▶ **Problem statement**
Word for word, please restate the lines from the beginning of the data through the line in which "pixels, height=1039 pixels." appears.

▶ **Records contained in a dataset**
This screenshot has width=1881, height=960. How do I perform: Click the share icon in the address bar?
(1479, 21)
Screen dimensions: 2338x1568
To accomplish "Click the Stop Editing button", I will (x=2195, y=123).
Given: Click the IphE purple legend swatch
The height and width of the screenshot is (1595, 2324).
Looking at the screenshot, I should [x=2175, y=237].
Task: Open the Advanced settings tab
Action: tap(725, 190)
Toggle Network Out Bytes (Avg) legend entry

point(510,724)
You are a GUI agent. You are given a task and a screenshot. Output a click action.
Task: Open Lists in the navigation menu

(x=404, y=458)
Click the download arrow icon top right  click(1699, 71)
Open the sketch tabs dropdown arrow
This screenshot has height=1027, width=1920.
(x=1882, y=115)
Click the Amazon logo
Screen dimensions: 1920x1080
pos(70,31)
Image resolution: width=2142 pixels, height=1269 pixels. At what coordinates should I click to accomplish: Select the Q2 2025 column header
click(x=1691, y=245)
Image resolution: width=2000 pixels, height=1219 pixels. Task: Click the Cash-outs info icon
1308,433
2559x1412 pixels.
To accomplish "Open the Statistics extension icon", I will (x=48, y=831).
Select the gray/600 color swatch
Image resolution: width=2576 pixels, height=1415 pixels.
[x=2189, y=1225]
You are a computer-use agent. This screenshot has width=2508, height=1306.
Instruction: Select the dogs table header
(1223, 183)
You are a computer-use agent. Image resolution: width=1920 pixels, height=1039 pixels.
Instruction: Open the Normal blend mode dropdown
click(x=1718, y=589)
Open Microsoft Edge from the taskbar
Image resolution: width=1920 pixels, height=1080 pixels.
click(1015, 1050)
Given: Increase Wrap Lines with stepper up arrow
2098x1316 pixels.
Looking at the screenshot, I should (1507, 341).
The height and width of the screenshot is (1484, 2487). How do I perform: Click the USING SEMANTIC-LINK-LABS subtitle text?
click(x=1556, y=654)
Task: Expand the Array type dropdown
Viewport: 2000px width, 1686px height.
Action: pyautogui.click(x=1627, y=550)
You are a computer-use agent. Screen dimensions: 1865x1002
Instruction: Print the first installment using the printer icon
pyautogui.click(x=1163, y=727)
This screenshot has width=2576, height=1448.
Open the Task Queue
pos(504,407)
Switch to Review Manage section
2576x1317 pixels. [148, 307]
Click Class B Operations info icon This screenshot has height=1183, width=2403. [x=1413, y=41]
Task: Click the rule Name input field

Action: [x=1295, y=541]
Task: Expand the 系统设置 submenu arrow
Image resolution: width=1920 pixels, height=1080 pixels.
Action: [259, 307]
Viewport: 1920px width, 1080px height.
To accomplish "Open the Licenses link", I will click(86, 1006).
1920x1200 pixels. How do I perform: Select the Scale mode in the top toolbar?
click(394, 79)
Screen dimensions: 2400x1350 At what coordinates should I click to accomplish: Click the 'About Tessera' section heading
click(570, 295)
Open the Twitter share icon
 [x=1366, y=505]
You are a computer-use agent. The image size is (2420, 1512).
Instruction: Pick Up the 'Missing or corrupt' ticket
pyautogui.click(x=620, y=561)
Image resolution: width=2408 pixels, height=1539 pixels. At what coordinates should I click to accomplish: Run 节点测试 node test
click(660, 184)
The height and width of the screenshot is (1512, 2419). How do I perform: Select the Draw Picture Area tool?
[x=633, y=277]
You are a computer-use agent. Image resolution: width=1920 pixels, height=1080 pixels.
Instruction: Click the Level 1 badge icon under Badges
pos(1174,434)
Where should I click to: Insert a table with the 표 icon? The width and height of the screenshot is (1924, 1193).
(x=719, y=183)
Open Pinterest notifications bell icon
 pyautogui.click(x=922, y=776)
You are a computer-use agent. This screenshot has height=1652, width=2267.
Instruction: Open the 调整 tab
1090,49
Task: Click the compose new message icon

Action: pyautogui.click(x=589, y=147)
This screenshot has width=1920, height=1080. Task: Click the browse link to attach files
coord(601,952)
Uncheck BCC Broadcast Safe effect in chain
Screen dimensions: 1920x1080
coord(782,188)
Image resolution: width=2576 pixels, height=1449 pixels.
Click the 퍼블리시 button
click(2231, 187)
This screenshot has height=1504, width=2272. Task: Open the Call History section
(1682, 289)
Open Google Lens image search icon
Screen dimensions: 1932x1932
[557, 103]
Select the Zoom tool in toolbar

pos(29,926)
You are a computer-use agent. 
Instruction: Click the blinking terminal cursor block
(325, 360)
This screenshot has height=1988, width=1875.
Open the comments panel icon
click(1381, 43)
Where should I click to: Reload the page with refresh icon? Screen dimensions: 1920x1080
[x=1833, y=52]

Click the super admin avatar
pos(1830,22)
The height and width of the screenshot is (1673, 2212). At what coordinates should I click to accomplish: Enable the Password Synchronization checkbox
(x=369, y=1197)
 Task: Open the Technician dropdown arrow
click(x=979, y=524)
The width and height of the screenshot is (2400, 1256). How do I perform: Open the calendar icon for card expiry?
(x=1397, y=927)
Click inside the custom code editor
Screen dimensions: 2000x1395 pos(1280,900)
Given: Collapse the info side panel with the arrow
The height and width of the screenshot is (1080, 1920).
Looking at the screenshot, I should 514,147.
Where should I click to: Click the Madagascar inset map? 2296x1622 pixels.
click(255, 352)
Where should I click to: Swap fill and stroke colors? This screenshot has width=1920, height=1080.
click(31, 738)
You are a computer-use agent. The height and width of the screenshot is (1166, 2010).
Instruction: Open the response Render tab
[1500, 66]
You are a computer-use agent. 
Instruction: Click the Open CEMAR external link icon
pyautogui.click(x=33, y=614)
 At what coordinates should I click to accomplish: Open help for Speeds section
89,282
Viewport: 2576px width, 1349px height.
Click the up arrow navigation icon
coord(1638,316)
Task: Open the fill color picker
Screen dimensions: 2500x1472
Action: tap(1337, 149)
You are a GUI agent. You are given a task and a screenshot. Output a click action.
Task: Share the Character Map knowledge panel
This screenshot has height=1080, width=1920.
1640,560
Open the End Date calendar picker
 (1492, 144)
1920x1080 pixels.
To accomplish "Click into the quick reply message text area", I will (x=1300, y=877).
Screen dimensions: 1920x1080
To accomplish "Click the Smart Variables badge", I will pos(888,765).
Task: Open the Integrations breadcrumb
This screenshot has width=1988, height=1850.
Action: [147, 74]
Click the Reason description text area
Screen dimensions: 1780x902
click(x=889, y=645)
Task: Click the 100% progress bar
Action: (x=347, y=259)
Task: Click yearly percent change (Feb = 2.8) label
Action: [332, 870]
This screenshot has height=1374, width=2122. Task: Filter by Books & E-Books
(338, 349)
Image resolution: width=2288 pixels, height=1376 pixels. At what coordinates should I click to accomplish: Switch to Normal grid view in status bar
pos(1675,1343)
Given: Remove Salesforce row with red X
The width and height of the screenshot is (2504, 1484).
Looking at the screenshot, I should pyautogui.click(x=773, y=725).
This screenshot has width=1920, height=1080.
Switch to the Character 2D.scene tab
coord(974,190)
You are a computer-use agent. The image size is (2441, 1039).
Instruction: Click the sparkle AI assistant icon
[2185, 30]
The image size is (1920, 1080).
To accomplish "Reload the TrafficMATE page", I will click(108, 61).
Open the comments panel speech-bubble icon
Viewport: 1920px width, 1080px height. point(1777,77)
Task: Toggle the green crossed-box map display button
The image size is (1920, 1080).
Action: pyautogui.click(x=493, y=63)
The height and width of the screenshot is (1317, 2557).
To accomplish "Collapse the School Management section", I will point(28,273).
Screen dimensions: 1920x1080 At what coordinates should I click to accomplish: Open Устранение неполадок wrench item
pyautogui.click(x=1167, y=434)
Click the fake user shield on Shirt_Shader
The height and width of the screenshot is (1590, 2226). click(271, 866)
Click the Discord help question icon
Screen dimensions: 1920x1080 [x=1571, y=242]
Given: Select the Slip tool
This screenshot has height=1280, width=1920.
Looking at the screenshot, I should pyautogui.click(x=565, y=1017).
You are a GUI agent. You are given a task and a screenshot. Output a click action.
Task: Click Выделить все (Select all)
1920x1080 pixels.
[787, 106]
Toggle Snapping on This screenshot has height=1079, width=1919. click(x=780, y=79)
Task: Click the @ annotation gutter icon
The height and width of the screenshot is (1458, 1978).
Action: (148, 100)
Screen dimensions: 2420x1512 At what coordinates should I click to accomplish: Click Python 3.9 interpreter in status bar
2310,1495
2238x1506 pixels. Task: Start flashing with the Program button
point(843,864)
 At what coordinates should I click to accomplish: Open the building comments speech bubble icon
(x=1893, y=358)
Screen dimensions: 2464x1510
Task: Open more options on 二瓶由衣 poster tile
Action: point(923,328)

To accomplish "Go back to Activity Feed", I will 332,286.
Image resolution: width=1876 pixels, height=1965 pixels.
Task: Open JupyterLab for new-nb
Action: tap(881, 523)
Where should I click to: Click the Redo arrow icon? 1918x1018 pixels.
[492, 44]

▶ **Written reply**
This screenshot has width=1881, height=960. How do I perform: Click the share icon in the address bar?
(1479, 21)
Screen dimensions: 2338x1568
To accomplish "Click the Stop Editing button", I will (x=2195, y=123).
Given: Click the IphE purple legend swatch
The height and width of the screenshot is (1595, 2324).
Looking at the screenshot, I should [x=2175, y=237].
Task: Open the Advanced settings tab
Action: tap(725, 190)
Toggle Network Out Bytes (Avg) legend entry

point(510,724)
You are a GUI agent. You are given a task and a screenshot. Output a click action.
Task: Open Lists in the navigation menu

(x=404, y=458)
Click the download arrow icon top right  click(1699, 71)
Open the sketch tabs dropdown arrow
This screenshot has height=1027, width=1920.
(x=1882, y=115)
Click the Amazon logo
Screen dimensions: 1920x1080
pos(70,31)
Image resolution: width=2142 pixels, height=1269 pixels. At what coordinates should I click to accomplish: Select the Q2 2025 column header
click(x=1691, y=245)
Image resolution: width=2000 pixels, height=1219 pixels. Task: Click the Cash-outs info icon
1308,433
2559x1412 pixels.
To accomplish "Open the Statistics extension icon", I will (x=48, y=831).
Select the gray/600 color swatch
Image resolution: width=2576 pixels, height=1415 pixels.
[x=2189, y=1225]
You are a computer-use agent. This screenshot has width=2508, height=1306.
Instruction: Select the dogs table header
(1223, 183)
You are a computer-use agent. Image resolution: width=1920 pixels, height=1039 pixels.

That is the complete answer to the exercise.